* start Supplied material *

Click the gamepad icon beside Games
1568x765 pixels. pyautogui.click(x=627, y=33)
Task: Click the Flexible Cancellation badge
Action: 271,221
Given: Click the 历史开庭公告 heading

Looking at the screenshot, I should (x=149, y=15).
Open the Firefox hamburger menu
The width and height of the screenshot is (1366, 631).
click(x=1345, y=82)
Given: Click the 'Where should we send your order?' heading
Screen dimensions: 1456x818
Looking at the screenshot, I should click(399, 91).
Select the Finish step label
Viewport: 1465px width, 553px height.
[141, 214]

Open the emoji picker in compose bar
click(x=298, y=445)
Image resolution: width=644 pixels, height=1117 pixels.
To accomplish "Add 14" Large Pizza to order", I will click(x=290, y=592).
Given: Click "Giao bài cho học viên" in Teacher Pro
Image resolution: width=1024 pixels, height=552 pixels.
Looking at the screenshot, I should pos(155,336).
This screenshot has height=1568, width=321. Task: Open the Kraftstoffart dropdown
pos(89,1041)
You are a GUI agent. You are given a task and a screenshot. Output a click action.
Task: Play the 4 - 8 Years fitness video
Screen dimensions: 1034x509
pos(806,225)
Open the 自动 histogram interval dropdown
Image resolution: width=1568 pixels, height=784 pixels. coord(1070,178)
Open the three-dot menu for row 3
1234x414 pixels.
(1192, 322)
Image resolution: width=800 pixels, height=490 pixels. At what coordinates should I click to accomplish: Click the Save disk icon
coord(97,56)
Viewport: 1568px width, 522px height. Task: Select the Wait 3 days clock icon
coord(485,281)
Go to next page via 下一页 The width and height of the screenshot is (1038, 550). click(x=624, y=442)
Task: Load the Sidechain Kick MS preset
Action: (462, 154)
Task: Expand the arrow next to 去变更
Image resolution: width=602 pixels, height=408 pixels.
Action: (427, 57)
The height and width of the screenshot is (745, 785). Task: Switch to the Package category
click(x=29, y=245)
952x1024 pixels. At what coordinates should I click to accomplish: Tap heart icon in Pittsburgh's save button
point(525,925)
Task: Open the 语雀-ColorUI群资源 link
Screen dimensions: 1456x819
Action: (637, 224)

* end Supplied material *

◆ Task objective
Format all of the lines above as a JSON list of strings, one string per line, leaving out the blank lines.

◆ Response
[
  "Click the gamepad icon beside Games",
  "1568x765 pixels. pyautogui.click(x=627, y=33)",
  "Task: Click the Flexible Cancellation badge",
  "Action: 271,221",
  "Given: Click the 历史开庭公告 heading",
  "Looking at the screenshot, I should (x=149, y=15).",
  "Open the Firefox hamburger menu",
  "The width and height of the screenshot is (1366, 631).",
  "click(x=1345, y=82)",
  "Given: Click the 'Where should we send your order?' heading",
  "Screen dimensions: 1456x818",
  "Looking at the screenshot, I should click(399, 91).",
  "Select the Finish step label",
  "Viewport: 1465px width, 553px height.",
  "[141, 214]",
  "Open the emoji picker in compose bar",
  "click(x=298, y=445)",
  "Image resolution: width=644 pixels, height=1117 pixels.",
  "To accomplish \"Add 14\" Large Pizza to order\", I will click(x=290, y=592).",
  "Given: Click \"Giao bài cho học viên\" in Teacher Pro",
  "Image resolution: width=1024 pixels, height=552 pixels.",
  "Looking at the screenshot, I should pos(155,336).",
  "This screenshot has height=1568, width=321. Task: Open the Kraftstoffart dropdown",
  "pos(89,1041)",
  "You are a GUI agent. You are given a task and a screenshot. Output a click action.",
  "Task: Play the 4 - 8 Years fitness video",
  "Screen dimensions: 1034x509",
  "pos(806,225)",
  "Open the 自动 histogram interval dropdown",
  "Image resolution: width=1568 pixels, height=784 pixels. coord(1070,178)",
  "Open the three-dot menu for row 3",
  "1234x414 pixels.",
  "(1192, 322)",
  "Image resolution: width=800 pixels, height=490 pixels. At what coordinates should I click to accomplish: Click the Save disk icon",
  "coord(97,56)",
  "Viewport: 1568px width, 522px height. Task: Select the Wait 3 days clock icon",
  "coord(485,281)",
  "Go to next page via 下一页 The width and height of the screenshot is (1038, 550). click(x=624, y=442)",
  "Task: Load the Sidechain Kick MS preset",
  "Action: (462, 154)",
  "Task: Expand the arrow next to 去变更",
  "Image resolution: width=602 pixels, height=408 pixels.",
  "Action: (427, 57)",
  "The height and width of the screenshot is (745, 785). Task: Switch to the Package category",
  "click(x=29, y=245)",
  "952x1024 pixels. At what coordinates should I click to accomplish: Tap heart icon in Pittsburgh's save button",
  "point(525,925)",
  "Task: Open the 语雀-ColorUI群资源 link",
  "Screen dimensions: 1456x819",
  "Action: (637, 224)"
]